The player’s jump isn’t particularly high and really not that great for dodging bullets, and the player himself presents a pretty large target. The key is to shoot your enemies before they even get a chance to squeeze a shot off at you — and should they happen to, it’s often harder to dodge their fire than simply running in one direction or jumping in another. This means that the enemies don’t really fire as often, and their bullets travel a lot slower. To be completely honest, I’m not sure if this makes Sunset Riders easier or harder than Contra. I’m tempted to say easier, if only because you can get from the first level to the last pretty easily so long as you’ve got 30 lives, but, on the other hand, the final boss is so balls-crunchingly difficult (the player is permanently surrounded by no fewer than five baddies, all of whom fire in different directions, and will respawn almost immediately after being killed) that I’m tempted to give Riders a little more credit.
Sunset Riders has a few extras which set it apart from other run-and-gun titles. Firstly, the two different initially available to the player can have quite an impact on the gameplay; do you want a more accurate pistol with a speedy firing rate, or do you want a slower shotgun with an incredibly large spread? Powerups allow the player to dual-wield and engage in permanent rapid fire mode, but those are the only powerups in the game. The focus is on you, and your gunsmanship (it’s a word). Additionally, after levels 2 and 5, the player can play through a first-person shooter minigame; baddies pop up on the screen, and (using the joystick in the arcade, or the d-pad on the SNES) the player has to shoot as many as possible within a time limit. Not a really big deal, but they provide a fun change of pace from the side-scrolling gameplay.
Oh, and there are horse levels. They’re hard, but pretty badass.
Why you’re probably not playing it:
I won’t lie and say Sunset Riders is better than Metal Slug or Contra. It isn’t. It’s generally easier than those two franchises, it’s awfully short, and its core gameplay mechanics aren’t really that different; considering these factors, maybe it’s not a surprise that modern gamers don’t sing Sunset Riders‘ praises as often as they do Contra‘s or Metal Slug‘s.

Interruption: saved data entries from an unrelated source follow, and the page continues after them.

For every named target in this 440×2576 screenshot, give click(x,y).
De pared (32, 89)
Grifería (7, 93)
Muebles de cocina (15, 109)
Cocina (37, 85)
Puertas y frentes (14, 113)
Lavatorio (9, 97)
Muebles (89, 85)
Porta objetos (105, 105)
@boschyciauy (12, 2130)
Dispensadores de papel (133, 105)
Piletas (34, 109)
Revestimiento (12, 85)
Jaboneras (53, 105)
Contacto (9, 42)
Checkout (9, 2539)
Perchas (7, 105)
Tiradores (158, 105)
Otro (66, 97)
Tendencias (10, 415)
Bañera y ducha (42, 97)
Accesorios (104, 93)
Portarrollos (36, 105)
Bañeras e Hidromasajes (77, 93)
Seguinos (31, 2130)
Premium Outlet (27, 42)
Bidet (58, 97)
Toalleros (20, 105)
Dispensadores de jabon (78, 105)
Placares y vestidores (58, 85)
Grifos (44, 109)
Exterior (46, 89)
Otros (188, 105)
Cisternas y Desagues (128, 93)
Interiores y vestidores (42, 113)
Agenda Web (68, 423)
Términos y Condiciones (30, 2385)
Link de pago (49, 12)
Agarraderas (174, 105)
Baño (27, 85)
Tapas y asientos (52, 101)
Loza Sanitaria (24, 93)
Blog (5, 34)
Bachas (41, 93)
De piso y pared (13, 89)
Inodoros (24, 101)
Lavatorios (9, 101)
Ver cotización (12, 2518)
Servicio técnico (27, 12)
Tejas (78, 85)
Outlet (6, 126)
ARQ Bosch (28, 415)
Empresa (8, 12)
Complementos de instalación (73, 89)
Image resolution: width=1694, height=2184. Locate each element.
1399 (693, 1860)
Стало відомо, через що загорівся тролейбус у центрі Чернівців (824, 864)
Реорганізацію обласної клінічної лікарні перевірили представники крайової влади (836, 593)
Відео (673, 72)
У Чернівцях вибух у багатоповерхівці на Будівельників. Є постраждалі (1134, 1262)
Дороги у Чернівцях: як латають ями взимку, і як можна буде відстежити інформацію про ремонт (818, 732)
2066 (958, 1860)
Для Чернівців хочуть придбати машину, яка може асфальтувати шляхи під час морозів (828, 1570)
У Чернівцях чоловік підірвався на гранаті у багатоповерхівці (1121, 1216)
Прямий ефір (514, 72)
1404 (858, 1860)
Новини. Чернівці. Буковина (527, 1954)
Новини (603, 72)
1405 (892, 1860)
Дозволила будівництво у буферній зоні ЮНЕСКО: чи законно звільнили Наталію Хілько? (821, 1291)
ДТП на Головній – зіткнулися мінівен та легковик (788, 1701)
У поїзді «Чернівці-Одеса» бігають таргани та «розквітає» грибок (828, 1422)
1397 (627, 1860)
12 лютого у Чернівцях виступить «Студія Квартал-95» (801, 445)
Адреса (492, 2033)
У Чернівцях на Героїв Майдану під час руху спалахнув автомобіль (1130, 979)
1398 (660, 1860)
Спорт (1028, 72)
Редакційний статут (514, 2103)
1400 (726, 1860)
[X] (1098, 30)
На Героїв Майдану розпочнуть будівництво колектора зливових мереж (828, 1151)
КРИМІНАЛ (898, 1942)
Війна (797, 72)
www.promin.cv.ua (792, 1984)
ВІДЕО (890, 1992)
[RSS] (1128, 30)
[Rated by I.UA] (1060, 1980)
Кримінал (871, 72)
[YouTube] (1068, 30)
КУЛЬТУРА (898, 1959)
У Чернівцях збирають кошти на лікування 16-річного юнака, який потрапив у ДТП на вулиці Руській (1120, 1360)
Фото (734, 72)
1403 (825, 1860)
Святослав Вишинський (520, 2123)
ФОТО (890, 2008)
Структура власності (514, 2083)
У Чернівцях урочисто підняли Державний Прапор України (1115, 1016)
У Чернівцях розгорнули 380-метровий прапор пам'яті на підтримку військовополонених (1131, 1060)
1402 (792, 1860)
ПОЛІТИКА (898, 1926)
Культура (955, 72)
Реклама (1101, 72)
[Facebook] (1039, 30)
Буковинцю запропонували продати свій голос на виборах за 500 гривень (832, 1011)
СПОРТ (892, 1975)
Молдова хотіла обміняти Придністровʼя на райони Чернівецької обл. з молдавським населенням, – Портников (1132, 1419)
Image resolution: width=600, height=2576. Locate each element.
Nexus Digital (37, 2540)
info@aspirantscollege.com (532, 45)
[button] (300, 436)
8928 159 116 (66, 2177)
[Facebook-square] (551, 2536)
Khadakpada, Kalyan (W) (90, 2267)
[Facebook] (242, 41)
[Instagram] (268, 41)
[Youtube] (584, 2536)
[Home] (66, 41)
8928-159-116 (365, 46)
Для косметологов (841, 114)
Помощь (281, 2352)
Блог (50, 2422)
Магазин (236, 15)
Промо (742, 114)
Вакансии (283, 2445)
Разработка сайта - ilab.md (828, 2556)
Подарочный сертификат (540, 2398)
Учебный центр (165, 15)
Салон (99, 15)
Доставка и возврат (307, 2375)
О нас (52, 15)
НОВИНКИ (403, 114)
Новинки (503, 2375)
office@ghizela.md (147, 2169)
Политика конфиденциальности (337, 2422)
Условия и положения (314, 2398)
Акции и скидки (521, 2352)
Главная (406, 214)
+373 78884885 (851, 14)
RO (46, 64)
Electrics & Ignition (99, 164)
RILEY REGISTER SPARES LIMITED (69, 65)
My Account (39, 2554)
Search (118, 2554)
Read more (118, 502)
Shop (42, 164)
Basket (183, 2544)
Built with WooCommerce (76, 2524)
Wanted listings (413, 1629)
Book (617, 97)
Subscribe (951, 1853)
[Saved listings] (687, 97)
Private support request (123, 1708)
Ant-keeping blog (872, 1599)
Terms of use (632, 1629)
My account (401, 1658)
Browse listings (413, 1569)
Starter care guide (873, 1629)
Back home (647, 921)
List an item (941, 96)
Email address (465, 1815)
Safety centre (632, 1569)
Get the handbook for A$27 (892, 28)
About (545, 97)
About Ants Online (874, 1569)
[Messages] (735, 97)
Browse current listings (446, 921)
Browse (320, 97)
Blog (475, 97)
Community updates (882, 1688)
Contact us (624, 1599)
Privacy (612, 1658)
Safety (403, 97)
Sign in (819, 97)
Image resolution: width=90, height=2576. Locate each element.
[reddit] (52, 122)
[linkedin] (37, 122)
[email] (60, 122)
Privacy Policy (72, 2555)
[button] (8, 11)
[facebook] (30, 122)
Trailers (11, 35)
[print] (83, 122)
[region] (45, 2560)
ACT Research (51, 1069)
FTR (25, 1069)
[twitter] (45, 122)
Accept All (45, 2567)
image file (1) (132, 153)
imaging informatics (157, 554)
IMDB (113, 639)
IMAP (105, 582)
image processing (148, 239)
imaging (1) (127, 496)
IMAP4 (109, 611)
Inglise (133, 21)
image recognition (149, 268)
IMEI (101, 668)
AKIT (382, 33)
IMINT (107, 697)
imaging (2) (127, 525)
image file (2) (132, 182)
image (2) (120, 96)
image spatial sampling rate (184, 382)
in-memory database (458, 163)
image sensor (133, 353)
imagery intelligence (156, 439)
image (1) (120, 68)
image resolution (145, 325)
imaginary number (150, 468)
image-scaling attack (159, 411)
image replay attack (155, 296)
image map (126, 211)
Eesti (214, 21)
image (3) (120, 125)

Still, though, Sunset Riders isn’t a game to just be up and ignored. It’s damn fun, and provides a gameplay experience which, while not drastically unlike Contra‘s, just feels a bit different — just different enough to feel fun and fresh.
Divine intervention notwithstanding, you’ll probably never find an arcade version of it (which allowed for four-player co-op — I can only imagine how fun that’d be), but the SNES and Genesis versions are almost criminally easy to NOT emulate, and, hopefully, we’ll see Sunset coming to the Wii virtual console sometime soon.
In other words, find Sunset Riders, play it, and enjoy it. Westerns have a hard enough time as it is within the realm of videogaming — there’s not much reason Sunset Riders shouldn’t be played as often as the other run-and-gun games of days past.
I also wouldn’t mind a sequel, Konami.